Turning Personal Loss into Personal Connections: A Nurse’s Journey Through Kidney Care and Heartbreak
After starting my nursing career in labor and delivery, I transitioned to caring for patients with kidney disease at dialysis centers. Then, after working for nearly 17 years in dialysis, I moved to Interwell Health, a value-based kidney care provider, where I could use my years of experience to educate kidney patients and try to help them improve their kidney function and overall health to help delay or even prevent dialysis.
Little did I know that shortly after starting my new career, a very personal, devastating experience would significantly influence the way that I connect and engage with many of my patients.
I’ll never forget when I got the job at Interwell. The first person I called was my Aunt Lib, who helped raise me. She was like a mom to me. She was the person who would always tell me the truth, no matter what it was. I went through a lot of challenges when I was younger, but she never put me down, and she was always there when I needed her.
Shortly after I shared my new job news with my aunt, she found out that her kidneys were failing, and she was going to have to start dialysis. Like too many of our patients, she was unaware of her kidney disease until it had advanced to the point that the symptoms were severe and that dialysis was a must.

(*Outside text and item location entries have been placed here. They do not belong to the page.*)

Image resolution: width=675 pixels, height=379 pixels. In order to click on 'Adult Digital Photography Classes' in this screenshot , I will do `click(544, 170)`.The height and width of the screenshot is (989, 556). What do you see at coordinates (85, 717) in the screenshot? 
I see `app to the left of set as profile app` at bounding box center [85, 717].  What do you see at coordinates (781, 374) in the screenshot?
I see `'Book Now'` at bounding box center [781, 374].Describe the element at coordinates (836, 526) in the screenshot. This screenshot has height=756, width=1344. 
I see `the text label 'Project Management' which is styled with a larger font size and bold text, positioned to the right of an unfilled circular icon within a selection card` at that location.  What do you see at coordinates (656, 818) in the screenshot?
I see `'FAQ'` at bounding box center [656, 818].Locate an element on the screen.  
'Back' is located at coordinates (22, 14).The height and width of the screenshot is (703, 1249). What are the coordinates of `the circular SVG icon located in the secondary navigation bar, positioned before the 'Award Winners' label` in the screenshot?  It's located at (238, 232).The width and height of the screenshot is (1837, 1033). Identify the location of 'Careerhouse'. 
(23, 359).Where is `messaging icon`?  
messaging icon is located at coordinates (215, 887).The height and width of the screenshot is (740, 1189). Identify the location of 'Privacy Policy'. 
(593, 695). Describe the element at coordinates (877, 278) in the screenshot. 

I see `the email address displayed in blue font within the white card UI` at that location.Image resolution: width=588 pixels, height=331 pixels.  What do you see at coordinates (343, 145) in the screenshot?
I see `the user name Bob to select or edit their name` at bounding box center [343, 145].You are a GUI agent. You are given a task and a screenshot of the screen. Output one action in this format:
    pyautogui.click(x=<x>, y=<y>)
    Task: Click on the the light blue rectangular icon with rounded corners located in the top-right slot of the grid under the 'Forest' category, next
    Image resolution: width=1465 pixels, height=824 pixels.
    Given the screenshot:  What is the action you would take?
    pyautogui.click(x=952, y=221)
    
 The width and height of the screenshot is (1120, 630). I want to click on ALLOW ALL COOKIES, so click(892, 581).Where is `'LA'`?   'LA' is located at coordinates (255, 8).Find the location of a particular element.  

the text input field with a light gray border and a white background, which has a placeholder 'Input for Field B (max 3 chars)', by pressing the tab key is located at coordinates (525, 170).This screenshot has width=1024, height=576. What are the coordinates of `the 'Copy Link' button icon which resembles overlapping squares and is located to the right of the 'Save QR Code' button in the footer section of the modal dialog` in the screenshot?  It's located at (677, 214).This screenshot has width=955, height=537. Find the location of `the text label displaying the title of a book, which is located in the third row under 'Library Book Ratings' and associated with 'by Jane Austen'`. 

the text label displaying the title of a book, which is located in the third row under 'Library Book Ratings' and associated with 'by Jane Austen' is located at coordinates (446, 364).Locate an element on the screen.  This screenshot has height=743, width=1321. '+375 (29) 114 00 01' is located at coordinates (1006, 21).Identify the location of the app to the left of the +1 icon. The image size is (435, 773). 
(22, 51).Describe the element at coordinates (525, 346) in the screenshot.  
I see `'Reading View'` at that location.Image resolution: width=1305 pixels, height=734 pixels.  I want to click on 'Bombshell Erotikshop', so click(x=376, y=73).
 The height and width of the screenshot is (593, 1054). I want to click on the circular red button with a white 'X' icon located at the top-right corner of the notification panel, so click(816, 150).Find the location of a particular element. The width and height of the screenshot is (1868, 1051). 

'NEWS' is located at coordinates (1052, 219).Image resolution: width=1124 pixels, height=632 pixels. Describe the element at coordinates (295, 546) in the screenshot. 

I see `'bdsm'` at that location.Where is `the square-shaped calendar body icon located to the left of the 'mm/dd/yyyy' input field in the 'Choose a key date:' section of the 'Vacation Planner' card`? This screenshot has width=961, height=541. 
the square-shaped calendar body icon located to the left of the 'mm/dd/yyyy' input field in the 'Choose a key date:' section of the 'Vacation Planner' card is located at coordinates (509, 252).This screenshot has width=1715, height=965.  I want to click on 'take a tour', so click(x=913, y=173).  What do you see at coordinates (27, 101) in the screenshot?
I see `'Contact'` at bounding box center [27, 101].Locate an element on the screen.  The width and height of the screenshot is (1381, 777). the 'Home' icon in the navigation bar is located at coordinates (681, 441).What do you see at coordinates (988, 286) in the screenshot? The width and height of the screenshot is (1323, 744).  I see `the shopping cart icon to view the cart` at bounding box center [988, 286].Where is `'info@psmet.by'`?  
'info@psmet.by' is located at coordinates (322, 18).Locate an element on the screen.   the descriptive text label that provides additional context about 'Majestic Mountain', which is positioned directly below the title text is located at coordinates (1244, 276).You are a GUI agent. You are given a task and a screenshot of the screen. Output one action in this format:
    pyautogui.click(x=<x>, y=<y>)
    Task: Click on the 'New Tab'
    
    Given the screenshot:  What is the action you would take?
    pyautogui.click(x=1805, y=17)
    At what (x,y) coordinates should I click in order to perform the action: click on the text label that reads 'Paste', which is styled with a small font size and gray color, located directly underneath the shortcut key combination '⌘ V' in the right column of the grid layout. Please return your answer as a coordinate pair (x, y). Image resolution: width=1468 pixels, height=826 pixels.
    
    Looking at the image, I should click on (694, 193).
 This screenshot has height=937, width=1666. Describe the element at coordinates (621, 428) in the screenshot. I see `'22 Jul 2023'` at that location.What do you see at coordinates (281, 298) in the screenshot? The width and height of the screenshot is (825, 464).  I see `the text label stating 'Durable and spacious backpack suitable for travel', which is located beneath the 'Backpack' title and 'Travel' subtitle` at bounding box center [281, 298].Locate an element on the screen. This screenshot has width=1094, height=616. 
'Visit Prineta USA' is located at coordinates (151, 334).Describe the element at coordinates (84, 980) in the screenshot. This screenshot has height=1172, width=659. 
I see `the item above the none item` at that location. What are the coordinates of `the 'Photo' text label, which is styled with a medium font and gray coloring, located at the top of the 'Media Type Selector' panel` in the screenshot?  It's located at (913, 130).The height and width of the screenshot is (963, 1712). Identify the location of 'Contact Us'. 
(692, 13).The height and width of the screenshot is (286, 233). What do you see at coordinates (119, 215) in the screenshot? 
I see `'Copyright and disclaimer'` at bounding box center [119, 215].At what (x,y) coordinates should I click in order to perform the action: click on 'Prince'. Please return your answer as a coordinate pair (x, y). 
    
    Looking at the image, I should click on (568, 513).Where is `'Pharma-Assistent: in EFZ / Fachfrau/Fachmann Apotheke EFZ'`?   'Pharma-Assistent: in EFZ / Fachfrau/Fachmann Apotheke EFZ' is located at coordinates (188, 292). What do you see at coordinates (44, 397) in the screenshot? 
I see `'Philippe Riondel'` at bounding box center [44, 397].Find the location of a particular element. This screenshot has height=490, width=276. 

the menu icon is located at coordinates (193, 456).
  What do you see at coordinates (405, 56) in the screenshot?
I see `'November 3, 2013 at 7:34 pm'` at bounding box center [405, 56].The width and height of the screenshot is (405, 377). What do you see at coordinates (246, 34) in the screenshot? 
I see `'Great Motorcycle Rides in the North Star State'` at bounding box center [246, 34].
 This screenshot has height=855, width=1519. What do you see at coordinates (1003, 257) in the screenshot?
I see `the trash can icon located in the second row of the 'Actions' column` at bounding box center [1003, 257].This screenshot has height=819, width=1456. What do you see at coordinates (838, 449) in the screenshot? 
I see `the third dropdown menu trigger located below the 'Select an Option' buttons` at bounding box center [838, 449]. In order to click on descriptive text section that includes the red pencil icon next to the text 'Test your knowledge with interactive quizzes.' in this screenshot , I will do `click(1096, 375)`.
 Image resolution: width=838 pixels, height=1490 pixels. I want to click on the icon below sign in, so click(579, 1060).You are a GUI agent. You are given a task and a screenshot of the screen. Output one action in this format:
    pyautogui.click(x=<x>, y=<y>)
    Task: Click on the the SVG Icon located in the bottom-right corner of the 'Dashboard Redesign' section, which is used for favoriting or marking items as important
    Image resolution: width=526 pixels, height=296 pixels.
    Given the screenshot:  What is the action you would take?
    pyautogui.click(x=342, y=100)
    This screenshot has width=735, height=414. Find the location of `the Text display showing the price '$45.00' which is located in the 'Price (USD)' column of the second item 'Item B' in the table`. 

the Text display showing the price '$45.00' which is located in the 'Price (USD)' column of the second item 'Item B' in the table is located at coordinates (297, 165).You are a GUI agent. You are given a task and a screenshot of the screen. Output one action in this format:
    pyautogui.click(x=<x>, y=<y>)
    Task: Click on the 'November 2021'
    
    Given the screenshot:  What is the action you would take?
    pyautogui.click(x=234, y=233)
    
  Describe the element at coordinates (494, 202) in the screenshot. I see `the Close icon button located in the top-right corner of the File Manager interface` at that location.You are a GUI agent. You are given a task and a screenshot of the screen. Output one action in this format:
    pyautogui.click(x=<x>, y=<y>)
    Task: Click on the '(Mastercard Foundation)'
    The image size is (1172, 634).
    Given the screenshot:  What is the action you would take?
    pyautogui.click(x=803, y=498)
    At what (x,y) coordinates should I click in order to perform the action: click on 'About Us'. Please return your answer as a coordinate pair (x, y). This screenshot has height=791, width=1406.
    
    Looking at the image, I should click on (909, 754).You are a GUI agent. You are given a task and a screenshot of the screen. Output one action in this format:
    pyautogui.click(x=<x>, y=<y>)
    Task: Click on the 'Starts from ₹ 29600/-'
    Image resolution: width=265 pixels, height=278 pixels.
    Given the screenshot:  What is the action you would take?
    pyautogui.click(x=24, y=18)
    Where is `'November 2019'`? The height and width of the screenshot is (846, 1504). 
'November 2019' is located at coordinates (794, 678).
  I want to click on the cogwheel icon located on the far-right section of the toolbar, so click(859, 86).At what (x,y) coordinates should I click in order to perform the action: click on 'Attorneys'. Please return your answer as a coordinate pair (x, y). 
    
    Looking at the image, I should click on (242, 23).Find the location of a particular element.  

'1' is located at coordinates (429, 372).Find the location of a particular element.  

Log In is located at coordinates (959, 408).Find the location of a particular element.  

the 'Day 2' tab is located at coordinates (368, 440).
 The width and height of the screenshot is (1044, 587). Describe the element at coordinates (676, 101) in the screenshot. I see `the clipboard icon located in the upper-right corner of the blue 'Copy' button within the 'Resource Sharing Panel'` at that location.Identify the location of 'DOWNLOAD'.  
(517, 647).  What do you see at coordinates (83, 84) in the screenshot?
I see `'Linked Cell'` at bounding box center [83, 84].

She started on home hemodialysis with me as her partner, and we worked on improving her diet. We stabilized her to the point that she was willing and able to do a year of successful peritoneal dialysis (PD). But, again, like many of our patients, the long-term damage had been done, and years of ignoring warning signs and not managing her overall health had taken their toll.
In August 2023, I went to her house one Sunday afternoon and immediately knew something was wrong with her. She was pale and weak, and her blood sugar was extremely high. I took her to the emergency department, where we discovered she was having a heart attack.
Everything changed that day; there were several hospital stays and a bad bout of COVID-19, and she ended up having to go into a clinic to dialyze. Her general health declined rapidly.
Eventually, things progressed to the point that she decided to enter a hospice program, and she passed away not long after.
After she passed, I constantly thought about what I could have done differently and worried that I had let her down as not only her niece but as a nurse who had spent years helping people deal with kidney disease. It was one of the worst times I ever had to face.
But after many, many tears, and with the support of family, friends, and Interwell nursing colleagues, I realized that I could use Aunt Lib’s story and experience to help others understand the importance of every decision, for better or worse, they make from the very beginning of their kidney disease journey.
I find myself sharing my aunt’s story a lot. It connects with patients on a very human level. When I talk about her as a real person with friends and family, my patients can understand the impact of her choices and decisions on her and those around her. Patients hear the emotion in my voice and can feel the entire experience’s impact on me.
When we discuss the importance of diet, medication, or other things that can help patients feel better and longer, they don’t feel that I’m giving them “instructions” or “orders” as a nurse. I’m talking to them from the perspective of someone who has seen a loved one suffer unnecessarily, and I’m sharing my personal experience to help them and their families avoid similar consequences.
Aunt Lib would be proud to know I am using her example to help others. I use that knowledge to help as many people as I can each day. I cherish my time with Aunt Lib, and my wish for my patients is that they enjoy as much time as possible with their own family and friends.